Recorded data
☆ ☆ ☆

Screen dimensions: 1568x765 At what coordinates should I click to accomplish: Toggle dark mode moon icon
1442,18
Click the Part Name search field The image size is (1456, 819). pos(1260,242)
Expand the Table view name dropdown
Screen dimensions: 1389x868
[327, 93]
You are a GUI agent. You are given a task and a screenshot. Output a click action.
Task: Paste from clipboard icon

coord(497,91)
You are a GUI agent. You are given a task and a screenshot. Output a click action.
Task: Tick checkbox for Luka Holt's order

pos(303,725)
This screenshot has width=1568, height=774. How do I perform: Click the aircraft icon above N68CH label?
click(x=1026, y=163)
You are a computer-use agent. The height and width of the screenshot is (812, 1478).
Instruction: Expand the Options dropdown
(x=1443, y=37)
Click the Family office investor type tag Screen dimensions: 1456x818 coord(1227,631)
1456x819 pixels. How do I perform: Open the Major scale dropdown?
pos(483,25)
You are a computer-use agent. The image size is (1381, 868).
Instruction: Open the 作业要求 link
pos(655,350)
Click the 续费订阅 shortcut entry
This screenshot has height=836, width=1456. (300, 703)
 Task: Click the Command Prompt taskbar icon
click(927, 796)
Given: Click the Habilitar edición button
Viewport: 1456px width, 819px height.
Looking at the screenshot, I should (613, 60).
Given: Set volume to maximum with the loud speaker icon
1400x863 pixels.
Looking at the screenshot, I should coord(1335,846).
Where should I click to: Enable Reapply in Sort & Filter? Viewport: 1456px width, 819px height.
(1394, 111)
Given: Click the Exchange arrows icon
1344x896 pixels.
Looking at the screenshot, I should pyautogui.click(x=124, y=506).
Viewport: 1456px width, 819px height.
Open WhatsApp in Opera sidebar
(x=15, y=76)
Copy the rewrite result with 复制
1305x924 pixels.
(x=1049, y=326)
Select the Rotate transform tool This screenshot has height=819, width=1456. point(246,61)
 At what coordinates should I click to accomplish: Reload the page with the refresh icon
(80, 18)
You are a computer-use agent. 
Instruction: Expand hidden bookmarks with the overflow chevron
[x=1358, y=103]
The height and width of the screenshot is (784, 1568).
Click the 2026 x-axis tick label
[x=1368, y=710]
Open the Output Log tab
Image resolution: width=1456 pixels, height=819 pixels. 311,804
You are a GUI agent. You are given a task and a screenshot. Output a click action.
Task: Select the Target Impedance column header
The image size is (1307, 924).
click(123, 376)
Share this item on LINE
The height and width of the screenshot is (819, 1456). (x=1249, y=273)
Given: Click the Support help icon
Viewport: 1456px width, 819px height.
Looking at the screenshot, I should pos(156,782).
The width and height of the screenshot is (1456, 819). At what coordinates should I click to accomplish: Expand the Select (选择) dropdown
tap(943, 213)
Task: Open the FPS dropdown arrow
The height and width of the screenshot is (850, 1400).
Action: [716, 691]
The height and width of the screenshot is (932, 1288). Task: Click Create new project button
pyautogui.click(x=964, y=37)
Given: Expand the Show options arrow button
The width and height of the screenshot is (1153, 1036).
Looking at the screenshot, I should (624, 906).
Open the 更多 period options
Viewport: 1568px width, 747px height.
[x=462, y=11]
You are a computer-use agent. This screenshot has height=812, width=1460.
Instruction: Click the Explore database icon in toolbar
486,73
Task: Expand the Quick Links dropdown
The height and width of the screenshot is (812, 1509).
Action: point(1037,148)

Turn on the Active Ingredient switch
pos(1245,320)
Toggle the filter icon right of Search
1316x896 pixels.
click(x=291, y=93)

☆ ☆ ☆

• [Task directions]: Some lines of the records above may hold the word "computer". Report how many, and nothing else.

• [Output of the exercise]: 4